(Records contained in a dataset)
____________

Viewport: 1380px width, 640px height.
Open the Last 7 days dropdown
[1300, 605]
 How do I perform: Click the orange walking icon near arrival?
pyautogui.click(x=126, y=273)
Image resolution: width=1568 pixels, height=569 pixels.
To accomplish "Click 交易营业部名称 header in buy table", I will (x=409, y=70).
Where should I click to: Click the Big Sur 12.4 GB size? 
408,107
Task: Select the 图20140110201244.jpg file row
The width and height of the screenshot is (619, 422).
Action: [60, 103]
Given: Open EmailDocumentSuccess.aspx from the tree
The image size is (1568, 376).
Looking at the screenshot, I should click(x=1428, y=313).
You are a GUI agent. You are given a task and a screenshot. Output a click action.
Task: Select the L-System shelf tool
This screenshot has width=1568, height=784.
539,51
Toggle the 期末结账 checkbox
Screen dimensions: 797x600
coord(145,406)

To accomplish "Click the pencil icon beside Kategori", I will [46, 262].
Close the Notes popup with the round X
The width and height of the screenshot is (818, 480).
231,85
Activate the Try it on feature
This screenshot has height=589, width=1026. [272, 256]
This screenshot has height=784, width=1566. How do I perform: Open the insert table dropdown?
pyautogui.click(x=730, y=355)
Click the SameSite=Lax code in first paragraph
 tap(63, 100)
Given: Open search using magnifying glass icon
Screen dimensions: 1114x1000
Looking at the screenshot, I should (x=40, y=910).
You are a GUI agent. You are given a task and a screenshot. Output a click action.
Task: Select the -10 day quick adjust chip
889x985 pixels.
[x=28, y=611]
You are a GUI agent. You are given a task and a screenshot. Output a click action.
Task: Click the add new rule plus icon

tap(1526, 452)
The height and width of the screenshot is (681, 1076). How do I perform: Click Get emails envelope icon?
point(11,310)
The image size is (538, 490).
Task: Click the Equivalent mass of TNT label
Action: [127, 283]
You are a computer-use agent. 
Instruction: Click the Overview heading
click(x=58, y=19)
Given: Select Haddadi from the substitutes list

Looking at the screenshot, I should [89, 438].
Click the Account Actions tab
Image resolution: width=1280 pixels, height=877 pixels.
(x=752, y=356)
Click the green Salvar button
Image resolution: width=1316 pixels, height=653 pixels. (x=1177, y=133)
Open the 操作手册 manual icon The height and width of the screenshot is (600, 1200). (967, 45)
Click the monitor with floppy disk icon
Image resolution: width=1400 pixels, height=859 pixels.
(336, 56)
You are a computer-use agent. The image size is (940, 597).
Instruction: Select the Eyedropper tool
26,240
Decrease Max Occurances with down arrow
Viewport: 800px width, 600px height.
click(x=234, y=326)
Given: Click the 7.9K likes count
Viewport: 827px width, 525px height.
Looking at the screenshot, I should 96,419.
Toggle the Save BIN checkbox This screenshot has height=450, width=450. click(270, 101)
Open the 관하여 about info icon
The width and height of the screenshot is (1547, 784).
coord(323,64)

____________

[PROBLEM DETAILS] Each line from the one containing "Viewport: 827px width, 525px height." to the final line of the entries above must be returned exactly, and no other line may appear.

[FINISHED EXERCISE]
Viewport: 827px width, 525px height.
Looking at the screenshot, I should 96,419.
Toggle the Save BIN checkbox This screenshot has height=450, width=450. click(270, 101)
Open the 관하여 about info icon
The width and height of the screenshot is (1547, 784).
coord(323,64)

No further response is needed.